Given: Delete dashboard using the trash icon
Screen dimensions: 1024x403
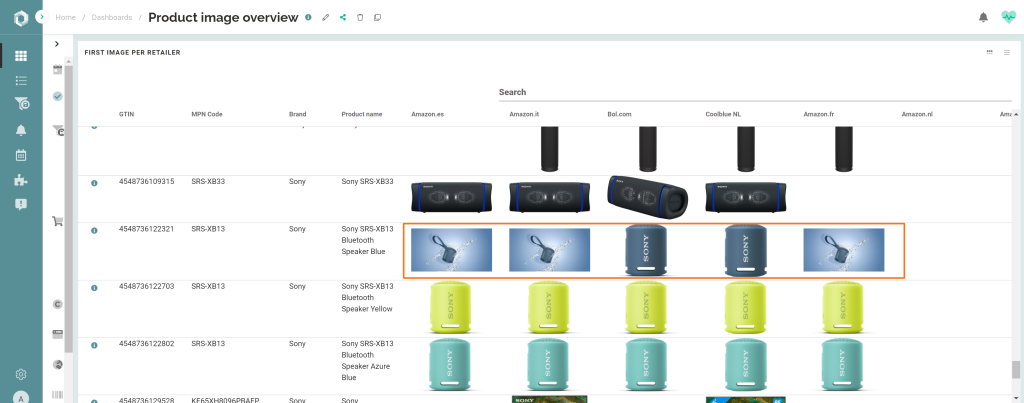Looking at the screenshot, I should pos(360,18).
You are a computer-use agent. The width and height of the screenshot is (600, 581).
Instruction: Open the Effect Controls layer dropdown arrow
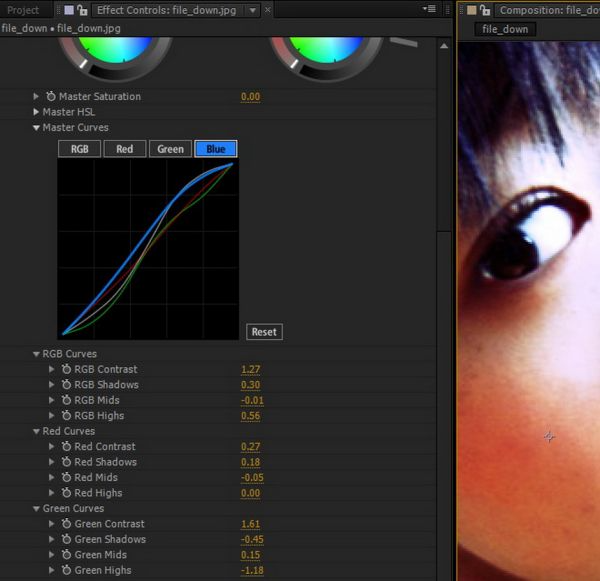click(x=252, y=10)
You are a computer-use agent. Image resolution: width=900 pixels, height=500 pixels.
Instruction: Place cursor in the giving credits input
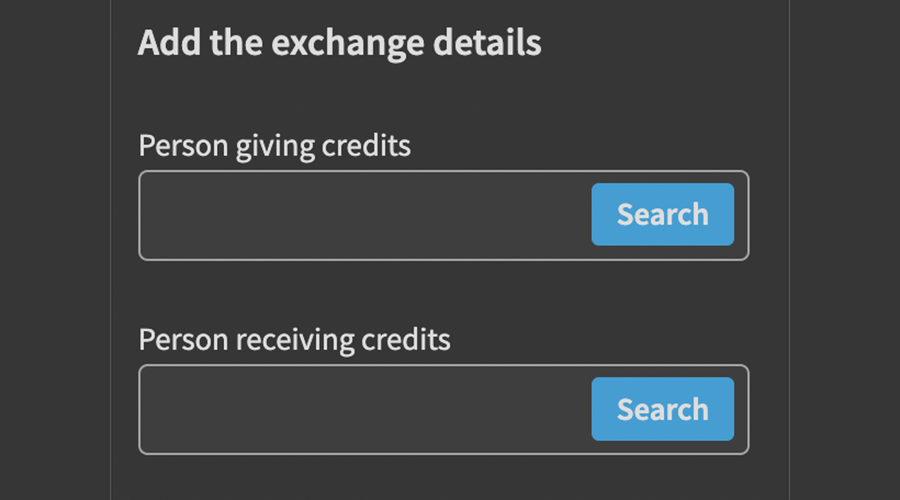coord(365,215)
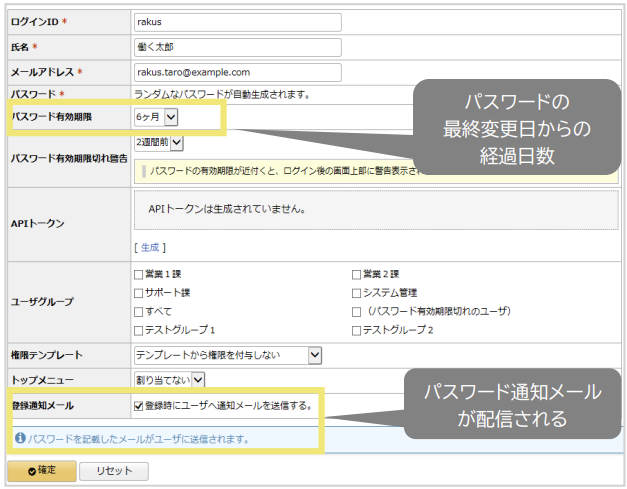
Task: Enable the テストグループ１ checkbox
Action: 140,330
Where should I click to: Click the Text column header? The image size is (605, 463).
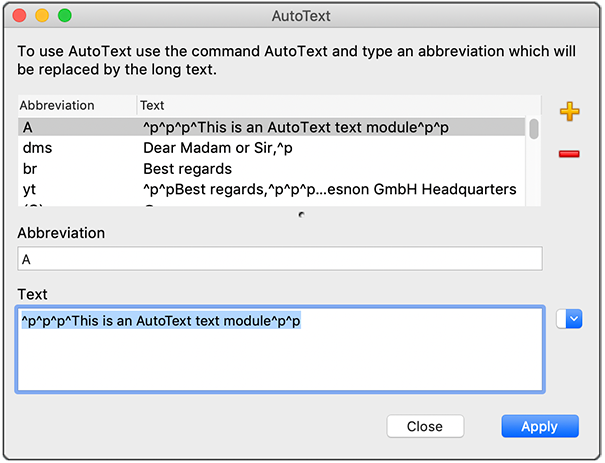330,105
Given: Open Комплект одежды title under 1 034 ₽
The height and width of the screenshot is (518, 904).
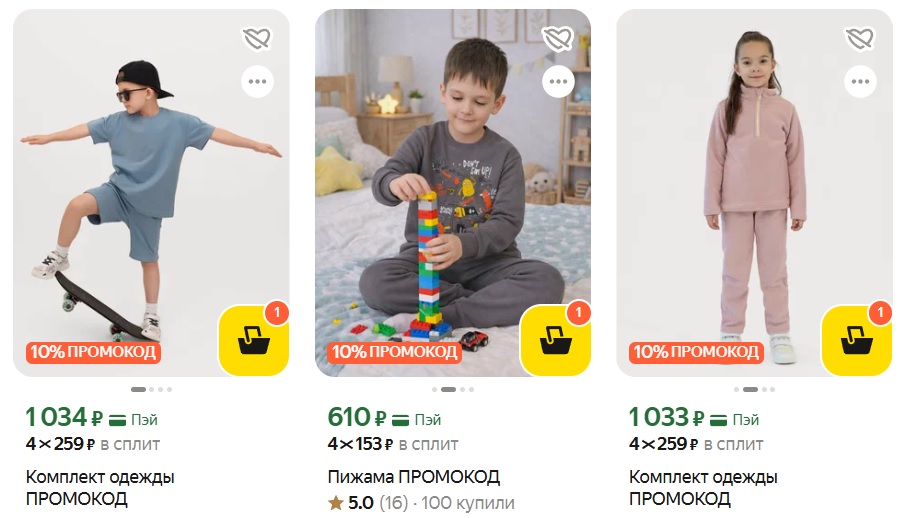Looking at the screenshot, I should coord(100,487).
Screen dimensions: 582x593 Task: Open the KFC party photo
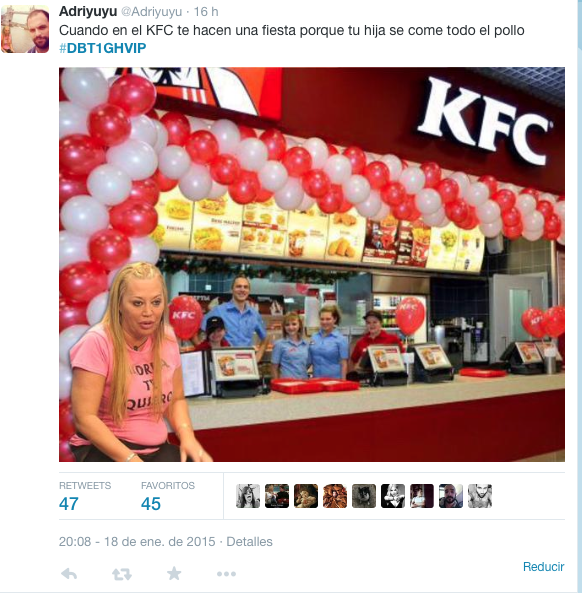[312, 264]
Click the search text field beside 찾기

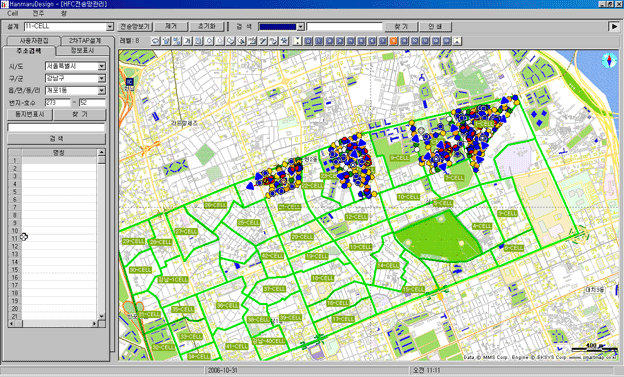[344, 27]
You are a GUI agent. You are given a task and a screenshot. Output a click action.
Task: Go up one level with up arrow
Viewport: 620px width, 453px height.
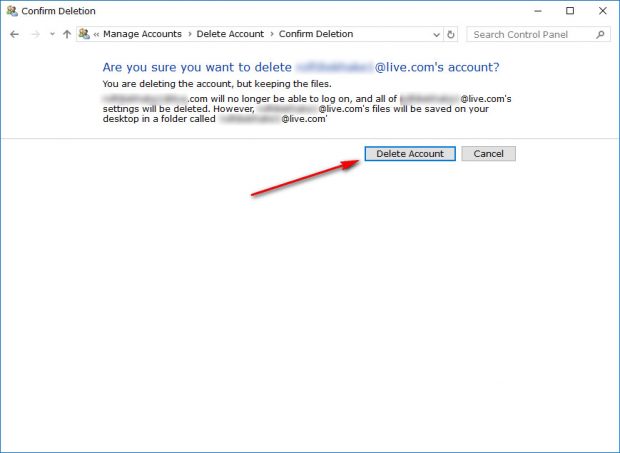(67, 34)
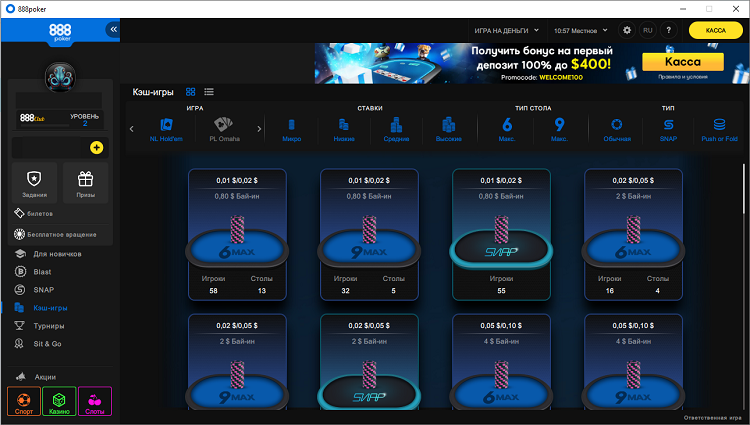Image resolution: width=750 pixels, height=425 pixels.
Task: Collapse the left sidebar with double-chevron
Action: 113,30
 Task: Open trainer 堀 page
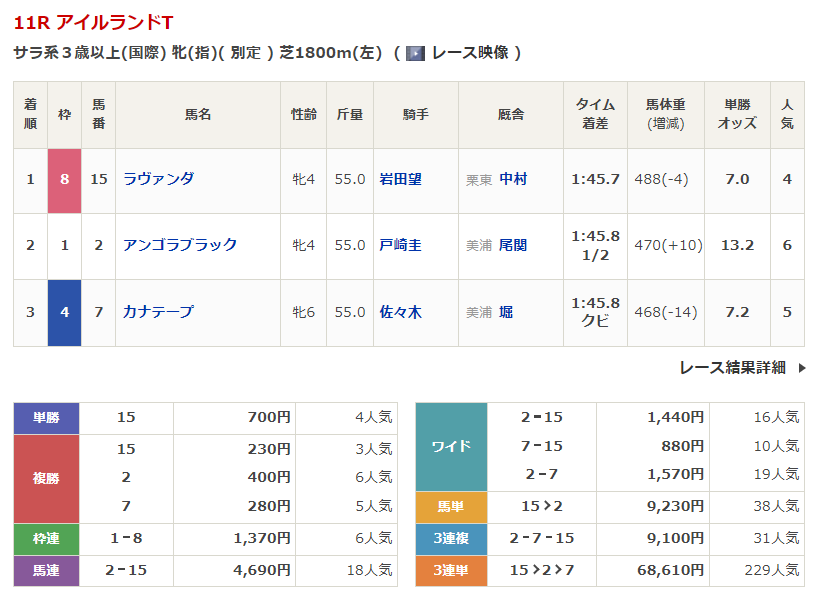pos(506,312)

About this task = The line holding "Instruction: Open the" starts the copy and the line holding "Given: Open Комплект" ends it. Repeat those two lines above and all between them exactly, leaving out pictures.

Written solution =
Instruction: Open the Effect Controls layer dropdown arrow
click(x=252, y=10)
You are a computer-use agent. Image resolution: width=900 pixels, height=500 pixels.
Instruction: Place cursor in the giving credits input
coord(365,215)
Task: Enable the テストグループ１ checkbox
Action: 140,330
Where should I click to: Click the Text column header? The image size is (605, 463).
330,105
Given: Open Комплект одежды title under 1 034 ₽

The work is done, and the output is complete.